Club secretary Ian Bros said that the club wanted the same treatment as Oxfam, in St James’s Street, which was granted planning permission for a roller shutter for its recessed doorway.
Mr Bros said: “All too often volunteers having to open up the premises have had to try to move rough-sleepers or, more frequently, their discarded bedding or other abandoned property before they could gain access to the front door of the club.
“Or they have had to call an ambulance because someone has collapsed in the doorway and is unable to move due to the consumption of drugs.
“We are also regularly confronted on arrival by pools of urine and even deposits of human faeces or discarded drug paraphernalia.
“Club users and café customers should not have to enter the building via a doorway that stinks of piss and our volunteers should not have to face the health hazards of repeatedly having to clean up human excreta or pick up discarded sharps.
“In addition, a significant number of our volunteers have a disability of one sort or another and are simply unable to take on such tasks, never mind be physically able to put up or take down the heavy plywood boards that we are so desperate to replace.”
The application states the club is not “insensitive” to rough sleepers even though it wants people out of the doorway.
Since installing the boards three years ago, the club has experienced little graffiti on its shop front.
The proposed electric roller shutter would be painted with grey graffiti-proof paint in a barbed wire design breaking up to free birds.
It would include wording related to the Cowley Club’s commitment “for a social system based on mutual aid and voluntary co-operation against all forms of oppression”.
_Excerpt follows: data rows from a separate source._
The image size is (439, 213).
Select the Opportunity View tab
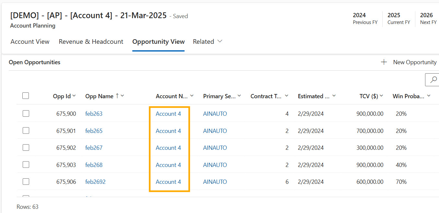(158, 41)
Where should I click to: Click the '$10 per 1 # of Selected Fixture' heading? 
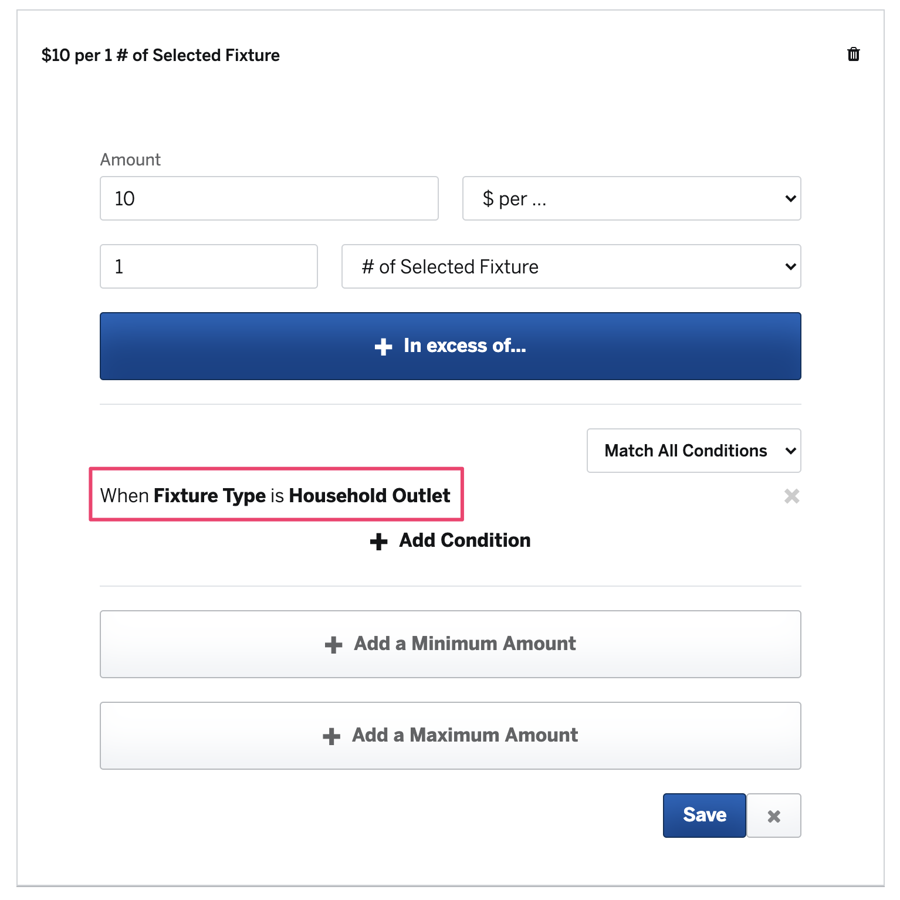(x=161, y=55)
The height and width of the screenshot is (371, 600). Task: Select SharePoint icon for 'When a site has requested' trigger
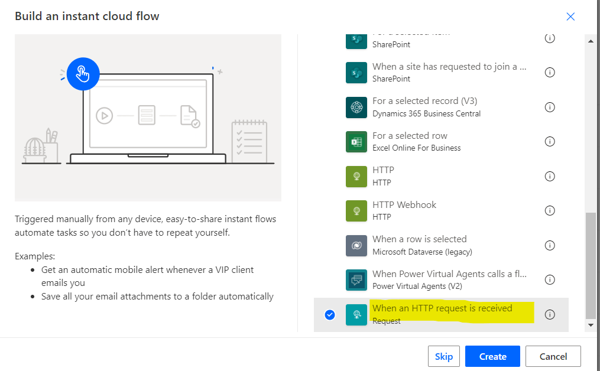[x=356, y=72]
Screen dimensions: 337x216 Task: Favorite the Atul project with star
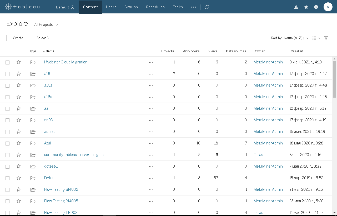click(19, 143)
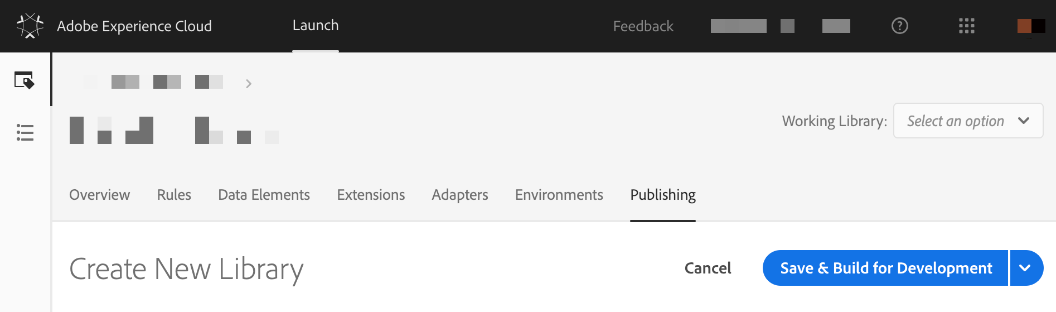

The design is similar to the boards already in place.
A report to the planning committee said that the shutter would “harm the appearance of the building”.
It said: “The shutter would obscure the shop front and window display when down, creating an unsightly, passive appearance to the frontage, harming the visual amenity of the building and surrounding area and the vitality of the wider shopping street.
“Furthermore, the shutter housing would be poorly located and would fail to respect the architectural features of the shopfront resulting in an unsightly feature even when the roller shutter is retracted.”
The Cowley Club said that many shops along London Road had roller blinds and those with graffiti-style paintings did not experience tagging.
A neighbouring business has provided one of 23 letters of support although the council redacted the corroborative details on its website.
The business said: “We had similar troubles with the back of our shop until a security fence was erected and it is a much pleasanter environment for myself and volunteers to work in.
“I imagine the same would be true for the Cowley Club, which is purely staffed by volunteers who should not have to deal with cleaning up human waste before being able to open the premises.”
The planning committee is due to meet at 2pm on Wednesday 4 May to decide the matter. The meeting is scheduled to be webcast on the council’s website.